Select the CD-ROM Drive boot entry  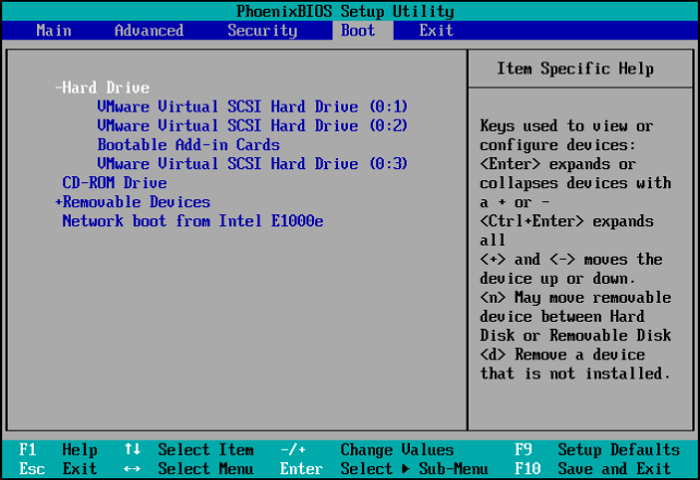click(114, 183)
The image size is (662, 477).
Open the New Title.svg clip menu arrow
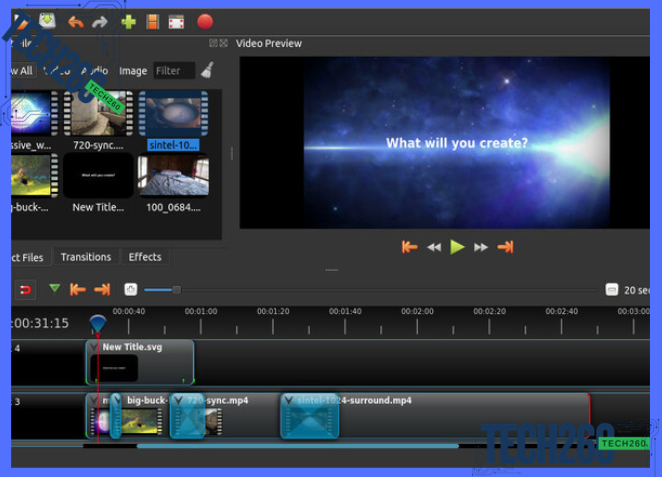(94, 347)
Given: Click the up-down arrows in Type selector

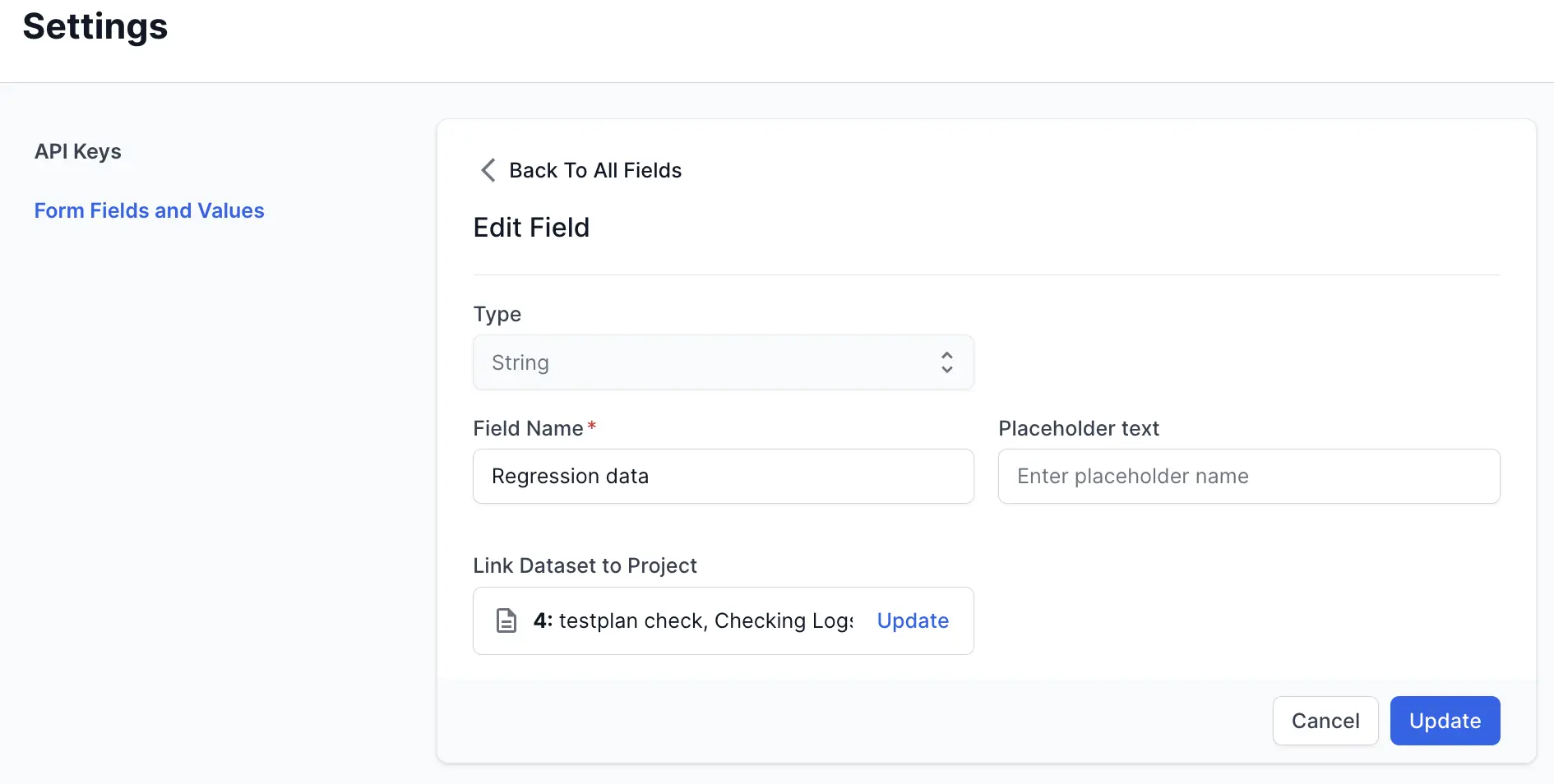Looking at the screenshot, I should 946,362.
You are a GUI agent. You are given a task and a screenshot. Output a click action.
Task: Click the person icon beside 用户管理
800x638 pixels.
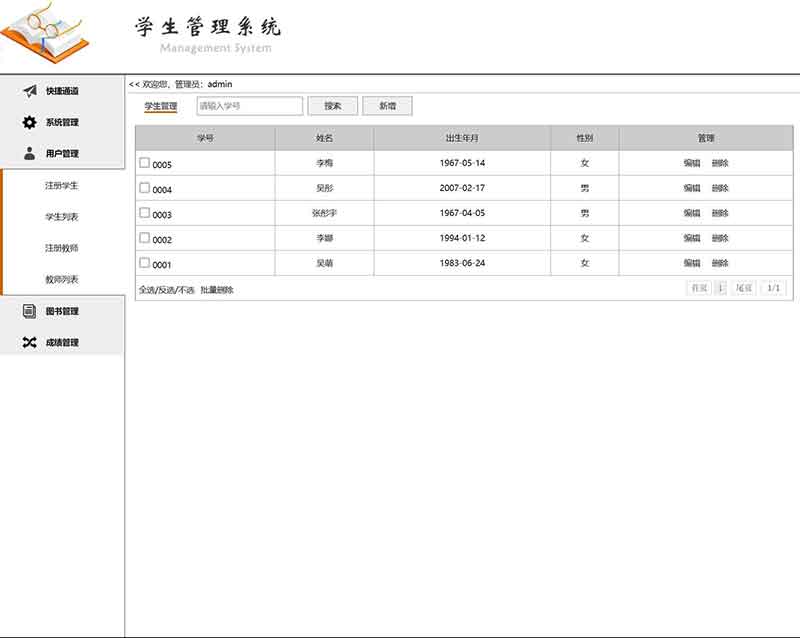pyautogui.click(x=30, y=154)
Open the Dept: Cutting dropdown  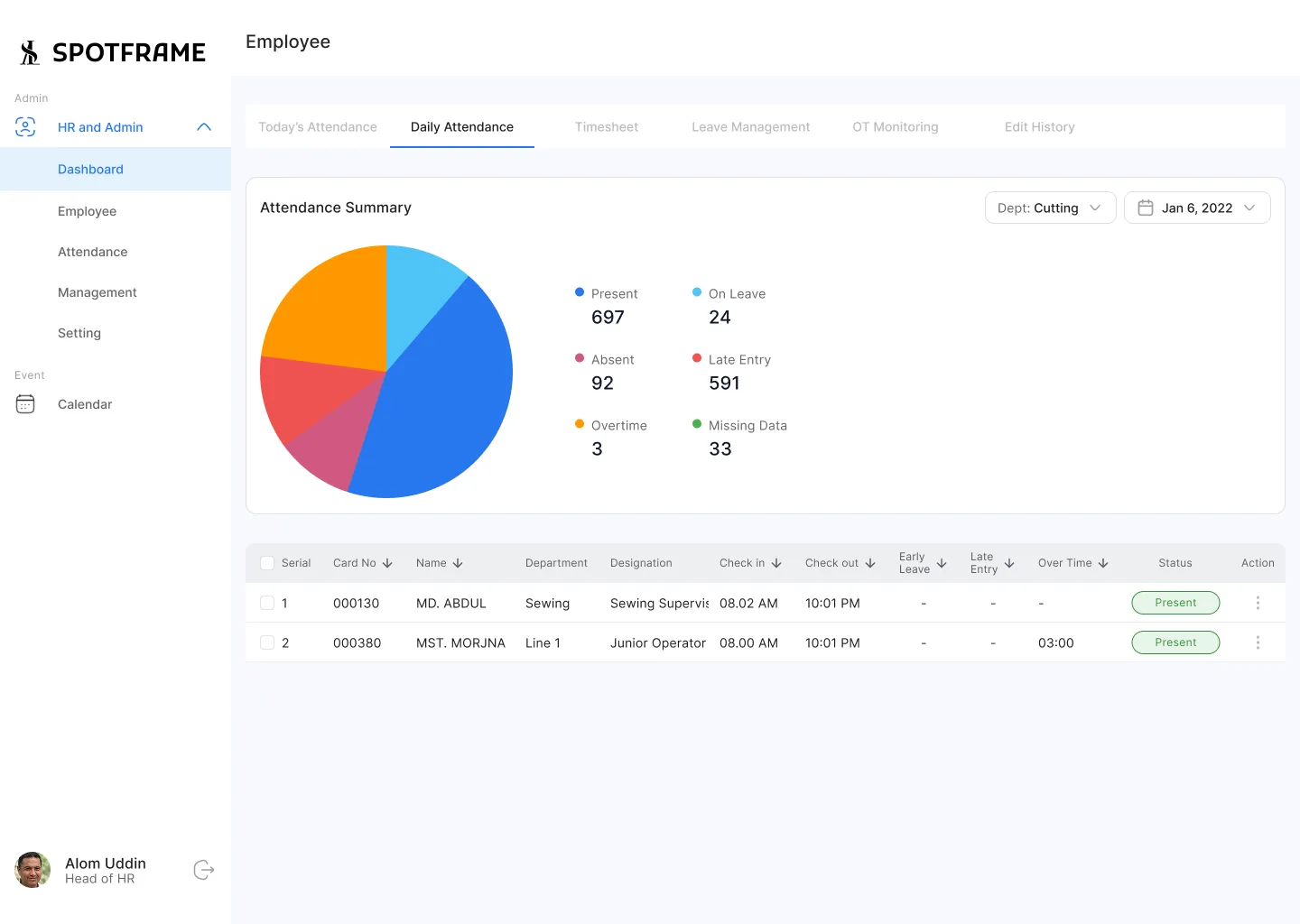1050,208
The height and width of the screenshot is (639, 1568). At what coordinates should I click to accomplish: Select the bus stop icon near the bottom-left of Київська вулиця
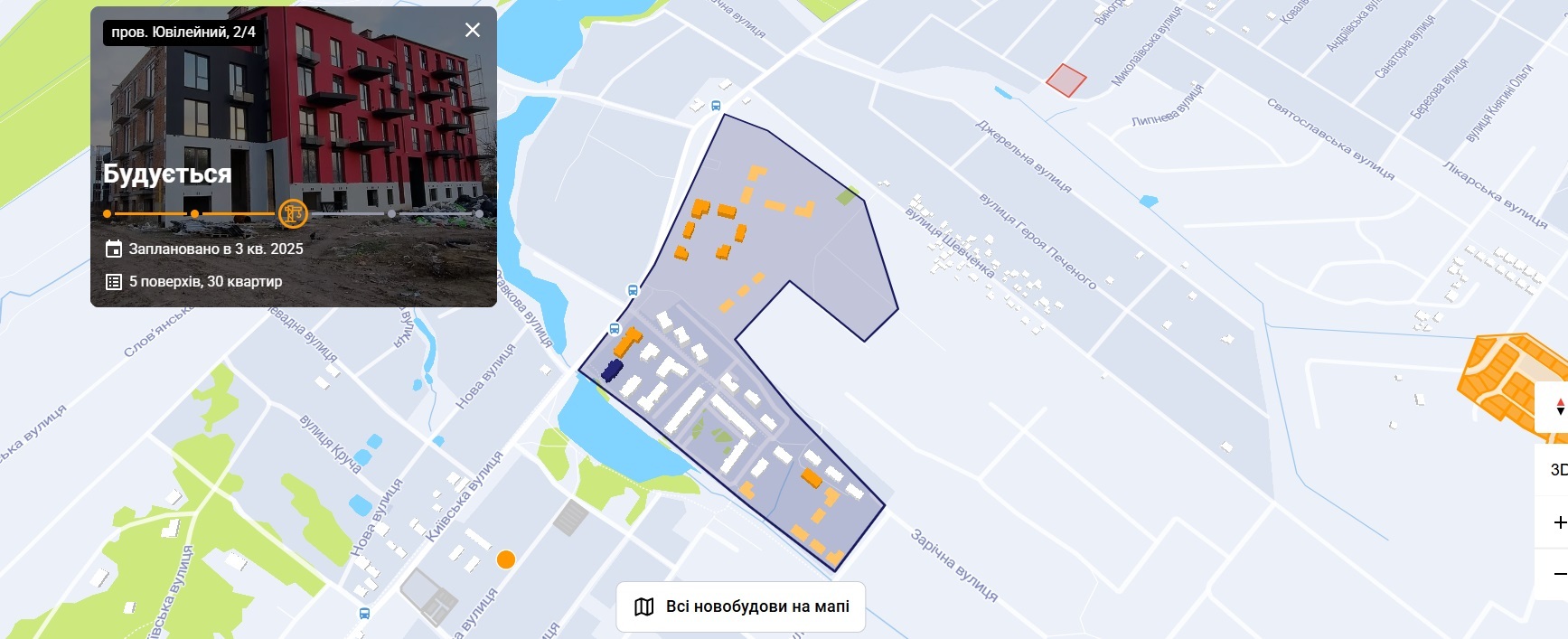click(364, 613)
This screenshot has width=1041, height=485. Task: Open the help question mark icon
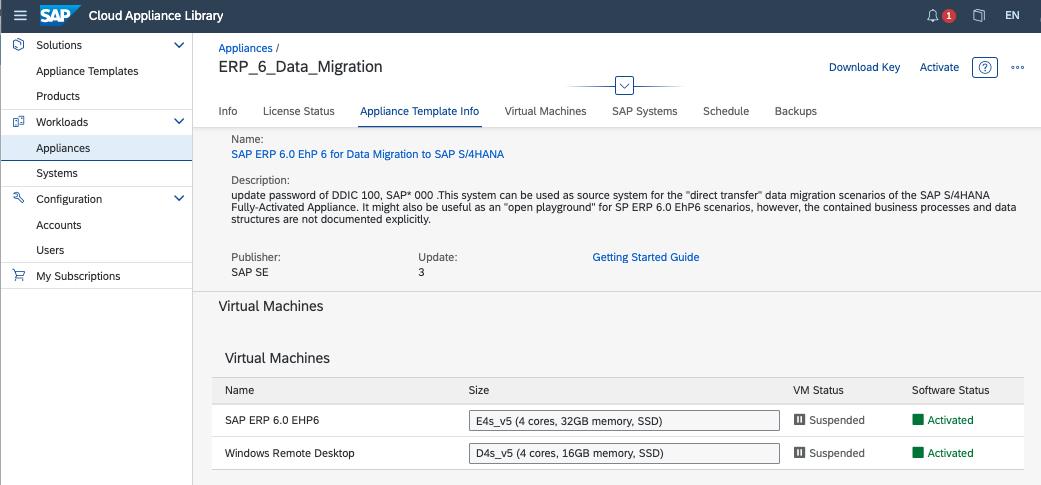[985, 67]
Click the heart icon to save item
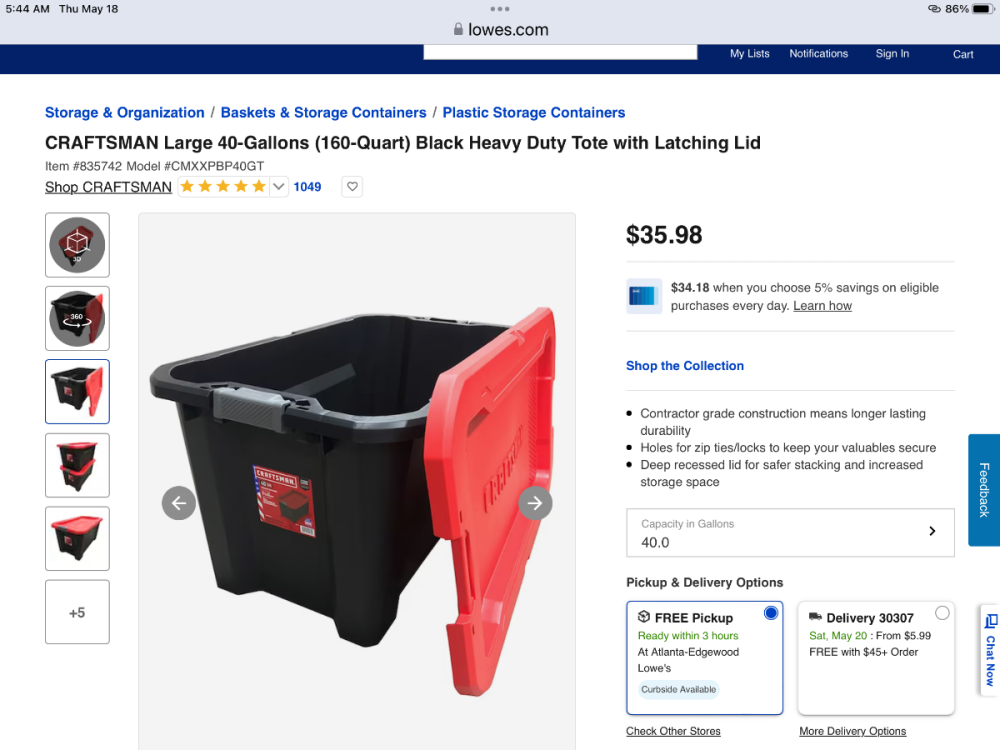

YOUR ASSIGNMENT:
Every line from the one containing "The height and" through the end of the listing is to be copied exactly; the pictures are not.

ANSWER AREA:
The height and width of the screenshot is (639, 1568). At what coordinates should I click to accomplish: Select the bus stop icon near the bottom-left of Київська вулиця
click(364, 613)
This screenshot has width=1041, height=485. Task: Open the help question mark icon
[985, 67]
Click the heart icon to save item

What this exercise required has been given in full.